Maysoon Zayid is an incredibly talented comedian, actress, and advocate who lights up the room with her presence. Her sharp wit and humor has led to great successes, including one of the most popular TED talks of 2014. Even as she makes people laugh, she’s busy paving the way for disability rights, including working towards a stronger disability presence in mainstream media. Emily Ladau had the honor of interviewing Maysoon on behalf of PUSHLiving, and her insights are sure to provide laughs and lots of food for thought.
You’re an incredibly accomplished comedian. Tell us, do you feel the media respects you as a comedian with a disability?

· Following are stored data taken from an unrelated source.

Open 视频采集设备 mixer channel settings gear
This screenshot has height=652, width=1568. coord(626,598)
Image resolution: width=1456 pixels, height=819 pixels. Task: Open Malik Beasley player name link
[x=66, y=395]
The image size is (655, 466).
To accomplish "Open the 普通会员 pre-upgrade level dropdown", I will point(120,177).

When I started comedy, the media pretty much ignored my disability. I was known for being an Arab, Muslim comedian working in NYC, post 9/11 and on the brink of the Iraq War. During interviews, some journalists would mention my CP, but many wouldn’t. That all changed when I became a full-time contributor on Countdown with Keith Olbermann. It was the first time I had fans who mentioned my disability and the first time haters hated me not for being an outspoken Palestinian, but for being a proud person with a disability. The TEDTalk I did in 2013 took it to a whole new level. I got much more media exposure, but also felt somewhat reduced to my disability. Trolls would often claim that I’d have no career without my disability, as if somehow being disabled makes you popular in Hollywood.
Where do you see your career heading? Do you plan to continue making people laugh with your comedy, or is there another direction you’ve been considering?

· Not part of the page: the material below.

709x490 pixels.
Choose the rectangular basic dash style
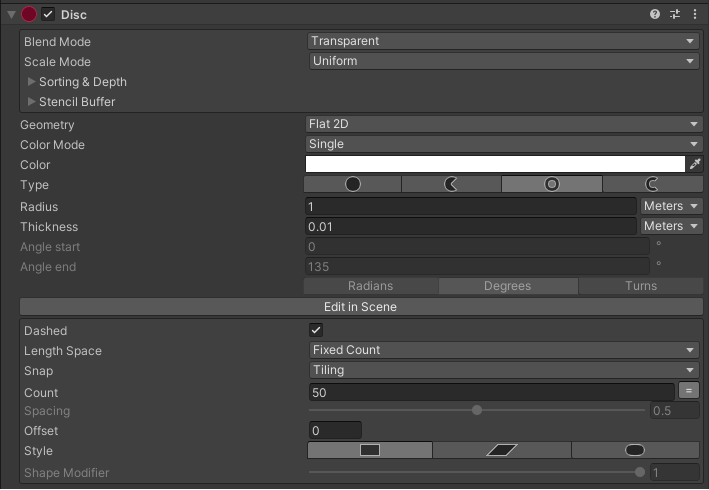pyautogui.click(x=370, y=450)
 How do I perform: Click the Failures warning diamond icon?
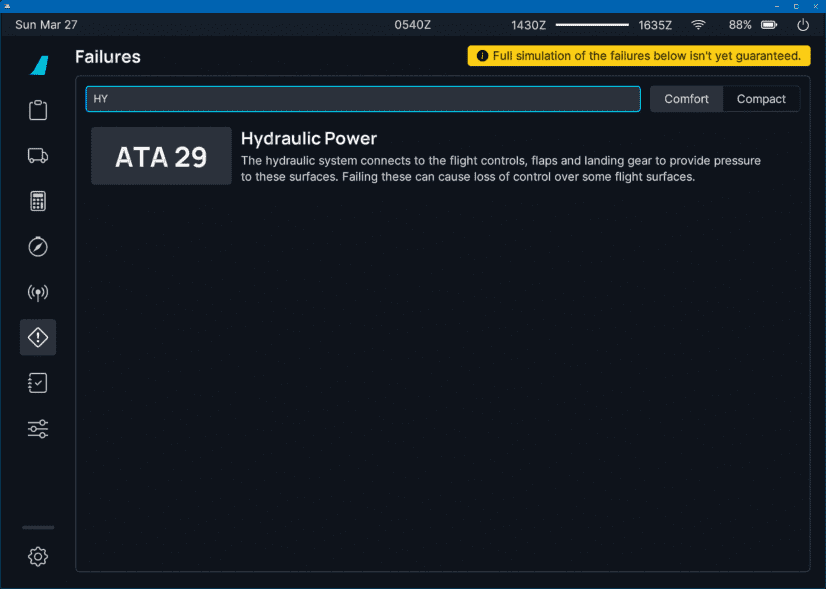tap(38, 338)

I got two words for you: Oscars, Oprah. First of all, I’m going to win an Oscar. I just need to get cast in a movie or have my screen play, “If I CanCan” made and I am a shoe-in. Disabilities win awards or at least get you nominated; Rain Man, Forrest Gump, My Left Foot, The Piano, Born on the Fourth of July, What’s Eating Gilbert Grape. But in all those examples, you have able-bodied actors cripping up. The last time an actor with a visible disability won an Oscar was Marliee Matlin in “Children of a Lesser God” almost 30 years ago. It’s time for another PWD to grace the Oscar stage, so why not me? I also am trying to get on a talk show, morning show, or cable news panel show. I loved being on Countdown with Keith Olbermann. It was my favorite gig ever. I love talking and think it’s a great direction to take my career in. We need more permanent images of disability in our daily lives. Daytime TV is the perfect genre for that.
Do you have any words of wisdom to share with us on dating with a disability?

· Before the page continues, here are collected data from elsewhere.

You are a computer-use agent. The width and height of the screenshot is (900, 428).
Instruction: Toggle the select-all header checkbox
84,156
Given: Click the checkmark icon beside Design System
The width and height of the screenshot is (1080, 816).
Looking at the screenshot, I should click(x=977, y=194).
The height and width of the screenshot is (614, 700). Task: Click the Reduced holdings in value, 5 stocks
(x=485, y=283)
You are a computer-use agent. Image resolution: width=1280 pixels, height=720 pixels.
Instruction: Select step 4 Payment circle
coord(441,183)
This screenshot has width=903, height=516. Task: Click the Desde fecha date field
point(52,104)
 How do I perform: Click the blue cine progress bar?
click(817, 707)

I’m like the Muslim version of Patti Stanger. I live to give dating advice. If I were not a comedian I would be a professional match-maker. So here’s my advice for dating while disabled: Do not hide your disability. If someone’s going to reject you because of it, let them and move on to the next. It is not your job to teach someone to accept your disability. The idea that they just need time to get used to it is ridiculous and insulting. Let them come back when they are ready, if you’re still available. Realize that some people will reject you, not because you have a disability but because they are just not into you. It’s important to know the difference and not fall into the “no one loves me because I’m disabled” trap. Maybe you’re just boring and you could change that. My last piece of advice is the same I give to anyone regardless of ability; don’t date anyone who makes you hate yourself. There are billions of people in the world, there’s got to be one who can make you happy and if not, being single is not that bad. It’s a lot better than being married to a piece of garbage masquerading as a human.
What advice would you give to someone working towards becoming a successful businesswoman with a disability?
As a woman you have to accept the fact that you need to work harder than your male counterparts to be recognized. It’s not fair and we should do everything in our power to change that, but until it changes, be aware. The same applies to being a person with a disability. People expect us to have less ability. The idea that a person with a disability could do an equal or better job than their able-bodied counterpart is a completely foreign concept to most. You will need to prove yourself. You can’t be just as good, you have to be better. Asking for accommodations is your legal right, but a lot of employers are resistant to providing them. Come in knowing what you need. Give them as many alternatives as you can comfortably. And if all else fails, remind them that ADA is the law and not just a suggestion.
What are the top five things you could never live without?
Tap dancing, Doritos, my car, Yoga, and General Hospital.